- Exercise: Please report every line in the entries that contains the string "will".

[Collected data]
# # # # #

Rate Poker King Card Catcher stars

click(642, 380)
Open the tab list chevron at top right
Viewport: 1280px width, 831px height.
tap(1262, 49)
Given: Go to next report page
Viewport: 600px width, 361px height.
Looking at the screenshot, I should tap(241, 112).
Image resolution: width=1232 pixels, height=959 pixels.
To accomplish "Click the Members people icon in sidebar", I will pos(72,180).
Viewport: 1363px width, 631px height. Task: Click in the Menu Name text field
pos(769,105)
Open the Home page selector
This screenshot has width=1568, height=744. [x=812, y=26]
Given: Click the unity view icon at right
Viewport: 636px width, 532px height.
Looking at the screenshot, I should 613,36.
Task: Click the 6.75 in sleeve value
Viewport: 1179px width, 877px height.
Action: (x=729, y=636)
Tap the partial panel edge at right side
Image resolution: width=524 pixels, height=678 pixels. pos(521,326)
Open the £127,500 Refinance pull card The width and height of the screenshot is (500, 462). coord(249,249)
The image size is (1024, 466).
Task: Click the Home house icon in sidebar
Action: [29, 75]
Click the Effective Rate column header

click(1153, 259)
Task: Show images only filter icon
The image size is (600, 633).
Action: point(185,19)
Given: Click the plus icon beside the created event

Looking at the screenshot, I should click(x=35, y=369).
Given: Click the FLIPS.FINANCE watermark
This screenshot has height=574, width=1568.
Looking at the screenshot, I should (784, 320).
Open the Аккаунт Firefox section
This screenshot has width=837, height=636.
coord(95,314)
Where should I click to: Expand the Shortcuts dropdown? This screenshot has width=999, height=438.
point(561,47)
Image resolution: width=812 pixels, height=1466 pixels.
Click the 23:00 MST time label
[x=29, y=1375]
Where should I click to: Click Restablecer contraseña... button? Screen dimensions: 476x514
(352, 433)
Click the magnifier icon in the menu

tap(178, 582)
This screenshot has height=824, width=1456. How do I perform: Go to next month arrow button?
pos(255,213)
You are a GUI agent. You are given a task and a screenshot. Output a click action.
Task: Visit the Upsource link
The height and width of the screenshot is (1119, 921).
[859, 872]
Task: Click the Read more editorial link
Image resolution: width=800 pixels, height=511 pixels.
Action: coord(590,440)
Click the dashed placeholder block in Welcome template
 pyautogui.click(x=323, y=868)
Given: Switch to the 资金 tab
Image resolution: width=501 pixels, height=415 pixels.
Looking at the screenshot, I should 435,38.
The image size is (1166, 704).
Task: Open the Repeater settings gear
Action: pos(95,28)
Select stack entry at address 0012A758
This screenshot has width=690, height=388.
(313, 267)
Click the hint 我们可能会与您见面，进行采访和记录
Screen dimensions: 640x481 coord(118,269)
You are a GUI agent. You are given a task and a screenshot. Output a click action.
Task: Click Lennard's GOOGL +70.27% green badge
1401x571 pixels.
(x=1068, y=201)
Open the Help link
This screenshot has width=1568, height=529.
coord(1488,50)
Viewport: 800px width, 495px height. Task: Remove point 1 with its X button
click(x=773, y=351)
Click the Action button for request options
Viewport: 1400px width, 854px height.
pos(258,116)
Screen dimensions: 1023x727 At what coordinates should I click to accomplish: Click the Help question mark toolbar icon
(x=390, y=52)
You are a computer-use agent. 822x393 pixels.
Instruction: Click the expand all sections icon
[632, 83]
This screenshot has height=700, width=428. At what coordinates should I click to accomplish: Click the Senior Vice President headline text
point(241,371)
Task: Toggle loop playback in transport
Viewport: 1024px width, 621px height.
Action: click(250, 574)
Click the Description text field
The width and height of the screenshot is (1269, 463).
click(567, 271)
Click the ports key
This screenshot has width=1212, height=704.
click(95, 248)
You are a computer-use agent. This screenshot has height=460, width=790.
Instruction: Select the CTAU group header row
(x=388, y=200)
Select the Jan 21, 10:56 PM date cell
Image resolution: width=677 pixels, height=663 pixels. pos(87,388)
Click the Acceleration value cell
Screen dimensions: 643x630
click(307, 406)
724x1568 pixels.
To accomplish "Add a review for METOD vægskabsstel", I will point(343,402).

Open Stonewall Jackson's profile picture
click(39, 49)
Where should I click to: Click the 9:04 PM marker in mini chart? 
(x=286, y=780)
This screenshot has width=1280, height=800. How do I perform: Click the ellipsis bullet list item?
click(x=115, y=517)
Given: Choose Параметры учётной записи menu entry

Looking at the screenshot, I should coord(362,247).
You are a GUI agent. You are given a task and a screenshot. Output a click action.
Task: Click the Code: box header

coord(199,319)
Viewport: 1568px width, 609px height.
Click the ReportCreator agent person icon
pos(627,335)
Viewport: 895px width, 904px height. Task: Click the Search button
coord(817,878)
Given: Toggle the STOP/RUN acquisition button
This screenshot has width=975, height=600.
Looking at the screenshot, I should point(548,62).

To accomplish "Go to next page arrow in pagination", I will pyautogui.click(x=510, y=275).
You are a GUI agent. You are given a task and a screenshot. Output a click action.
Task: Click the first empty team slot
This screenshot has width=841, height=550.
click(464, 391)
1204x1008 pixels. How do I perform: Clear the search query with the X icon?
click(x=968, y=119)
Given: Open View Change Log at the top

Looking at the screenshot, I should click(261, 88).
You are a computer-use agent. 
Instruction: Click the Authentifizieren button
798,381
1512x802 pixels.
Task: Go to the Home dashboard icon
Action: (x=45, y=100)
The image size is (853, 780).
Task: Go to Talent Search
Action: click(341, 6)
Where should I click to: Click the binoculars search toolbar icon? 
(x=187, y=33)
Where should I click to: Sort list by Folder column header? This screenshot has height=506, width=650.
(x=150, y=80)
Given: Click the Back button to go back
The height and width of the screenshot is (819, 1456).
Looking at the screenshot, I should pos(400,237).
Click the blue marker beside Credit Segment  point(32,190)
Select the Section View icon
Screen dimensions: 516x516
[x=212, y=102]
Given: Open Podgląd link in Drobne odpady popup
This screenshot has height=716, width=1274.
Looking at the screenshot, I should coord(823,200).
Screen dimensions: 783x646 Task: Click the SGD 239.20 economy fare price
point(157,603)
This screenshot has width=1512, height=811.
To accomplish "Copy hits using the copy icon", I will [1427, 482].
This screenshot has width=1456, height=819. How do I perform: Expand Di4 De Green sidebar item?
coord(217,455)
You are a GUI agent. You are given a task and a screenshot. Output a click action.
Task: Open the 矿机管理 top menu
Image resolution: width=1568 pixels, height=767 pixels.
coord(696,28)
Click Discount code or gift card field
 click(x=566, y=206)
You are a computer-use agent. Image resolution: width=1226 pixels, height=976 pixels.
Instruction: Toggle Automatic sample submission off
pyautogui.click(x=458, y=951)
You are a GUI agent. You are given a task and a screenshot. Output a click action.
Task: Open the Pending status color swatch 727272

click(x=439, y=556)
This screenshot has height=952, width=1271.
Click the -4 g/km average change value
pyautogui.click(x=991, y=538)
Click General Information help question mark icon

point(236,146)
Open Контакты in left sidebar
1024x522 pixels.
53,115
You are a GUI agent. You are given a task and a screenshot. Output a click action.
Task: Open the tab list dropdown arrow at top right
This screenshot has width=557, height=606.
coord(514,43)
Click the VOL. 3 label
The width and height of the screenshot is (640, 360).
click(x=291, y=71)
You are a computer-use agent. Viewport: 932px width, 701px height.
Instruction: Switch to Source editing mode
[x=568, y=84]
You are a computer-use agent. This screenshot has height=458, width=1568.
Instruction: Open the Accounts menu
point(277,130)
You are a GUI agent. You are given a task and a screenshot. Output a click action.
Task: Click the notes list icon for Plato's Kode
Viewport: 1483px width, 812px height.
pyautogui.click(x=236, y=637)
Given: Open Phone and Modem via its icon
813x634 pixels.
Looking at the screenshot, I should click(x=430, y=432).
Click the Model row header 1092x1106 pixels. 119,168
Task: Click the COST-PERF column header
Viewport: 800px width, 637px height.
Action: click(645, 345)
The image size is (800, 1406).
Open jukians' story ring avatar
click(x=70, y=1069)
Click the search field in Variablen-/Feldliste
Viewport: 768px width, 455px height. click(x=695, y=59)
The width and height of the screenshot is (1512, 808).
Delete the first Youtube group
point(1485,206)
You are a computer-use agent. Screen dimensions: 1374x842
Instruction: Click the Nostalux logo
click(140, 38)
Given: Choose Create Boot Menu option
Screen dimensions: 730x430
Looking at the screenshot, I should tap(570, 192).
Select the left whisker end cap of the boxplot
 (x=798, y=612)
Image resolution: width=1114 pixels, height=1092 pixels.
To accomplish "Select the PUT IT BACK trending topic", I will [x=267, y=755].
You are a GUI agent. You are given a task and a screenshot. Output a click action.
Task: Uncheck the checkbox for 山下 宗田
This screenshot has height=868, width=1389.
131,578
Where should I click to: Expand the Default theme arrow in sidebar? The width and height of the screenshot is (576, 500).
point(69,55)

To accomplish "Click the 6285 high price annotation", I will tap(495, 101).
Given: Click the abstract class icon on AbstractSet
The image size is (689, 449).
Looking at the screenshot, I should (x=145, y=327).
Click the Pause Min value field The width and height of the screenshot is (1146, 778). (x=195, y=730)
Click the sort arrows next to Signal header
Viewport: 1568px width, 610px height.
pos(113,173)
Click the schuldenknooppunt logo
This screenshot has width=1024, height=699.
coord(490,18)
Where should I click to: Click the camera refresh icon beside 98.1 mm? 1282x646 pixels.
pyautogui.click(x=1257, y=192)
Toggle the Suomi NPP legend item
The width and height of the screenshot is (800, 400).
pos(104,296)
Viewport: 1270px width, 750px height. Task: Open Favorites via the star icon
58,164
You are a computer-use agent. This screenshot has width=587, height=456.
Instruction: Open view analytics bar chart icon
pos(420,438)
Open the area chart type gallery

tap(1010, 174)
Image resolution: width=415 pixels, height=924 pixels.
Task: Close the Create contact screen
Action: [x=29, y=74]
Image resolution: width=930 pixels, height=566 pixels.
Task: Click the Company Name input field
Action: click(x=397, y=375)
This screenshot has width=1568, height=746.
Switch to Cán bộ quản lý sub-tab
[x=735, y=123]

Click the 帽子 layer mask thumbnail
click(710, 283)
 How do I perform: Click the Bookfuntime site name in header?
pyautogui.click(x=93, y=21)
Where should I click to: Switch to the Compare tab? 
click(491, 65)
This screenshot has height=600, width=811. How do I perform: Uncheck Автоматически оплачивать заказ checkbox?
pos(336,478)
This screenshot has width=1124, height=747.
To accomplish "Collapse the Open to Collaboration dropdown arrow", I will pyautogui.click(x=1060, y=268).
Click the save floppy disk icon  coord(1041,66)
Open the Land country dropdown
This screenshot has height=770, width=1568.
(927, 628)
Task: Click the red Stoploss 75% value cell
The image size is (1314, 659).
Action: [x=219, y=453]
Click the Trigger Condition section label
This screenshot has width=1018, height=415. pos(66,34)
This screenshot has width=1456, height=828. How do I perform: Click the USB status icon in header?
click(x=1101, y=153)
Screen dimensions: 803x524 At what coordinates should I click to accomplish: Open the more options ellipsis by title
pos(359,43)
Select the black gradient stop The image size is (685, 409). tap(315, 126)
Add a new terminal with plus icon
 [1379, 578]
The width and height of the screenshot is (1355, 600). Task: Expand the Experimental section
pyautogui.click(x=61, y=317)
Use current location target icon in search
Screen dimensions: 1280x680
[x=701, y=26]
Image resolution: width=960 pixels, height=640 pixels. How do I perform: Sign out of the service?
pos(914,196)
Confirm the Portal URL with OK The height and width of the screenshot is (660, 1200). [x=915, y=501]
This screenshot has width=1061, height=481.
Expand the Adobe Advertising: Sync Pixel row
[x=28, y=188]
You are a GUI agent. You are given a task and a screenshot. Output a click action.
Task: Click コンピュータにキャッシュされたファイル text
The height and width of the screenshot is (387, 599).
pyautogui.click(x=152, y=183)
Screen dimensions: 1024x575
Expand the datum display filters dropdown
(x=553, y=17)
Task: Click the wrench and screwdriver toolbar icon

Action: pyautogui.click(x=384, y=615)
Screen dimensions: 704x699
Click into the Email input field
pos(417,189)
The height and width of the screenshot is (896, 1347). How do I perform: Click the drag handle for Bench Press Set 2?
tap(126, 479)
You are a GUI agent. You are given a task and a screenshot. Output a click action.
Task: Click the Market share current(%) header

# # # # #

- Task output:
To accomplish "Click the Members people icon in sidebar", I will pos(72,180).
To accomplish "Add a review for METOD vægskabsstel", I will point(343,402).
To accomplish "Go to next page arrow in pagination", I will pyautogui.click(x=510, y=275).
To accomplish "Copy hits using the copy icon", I will [1427, 482].
To accomplish "Select the PUT IT BACK trending topic", I will [x=267, y=755].
To accomplish "Click the 6285 high price annotation", I will tap(495, 101).
To accomplish "Collapse the Open to Collaboration dropdown arrow", I will pyautogui.click(x=1060, y=268).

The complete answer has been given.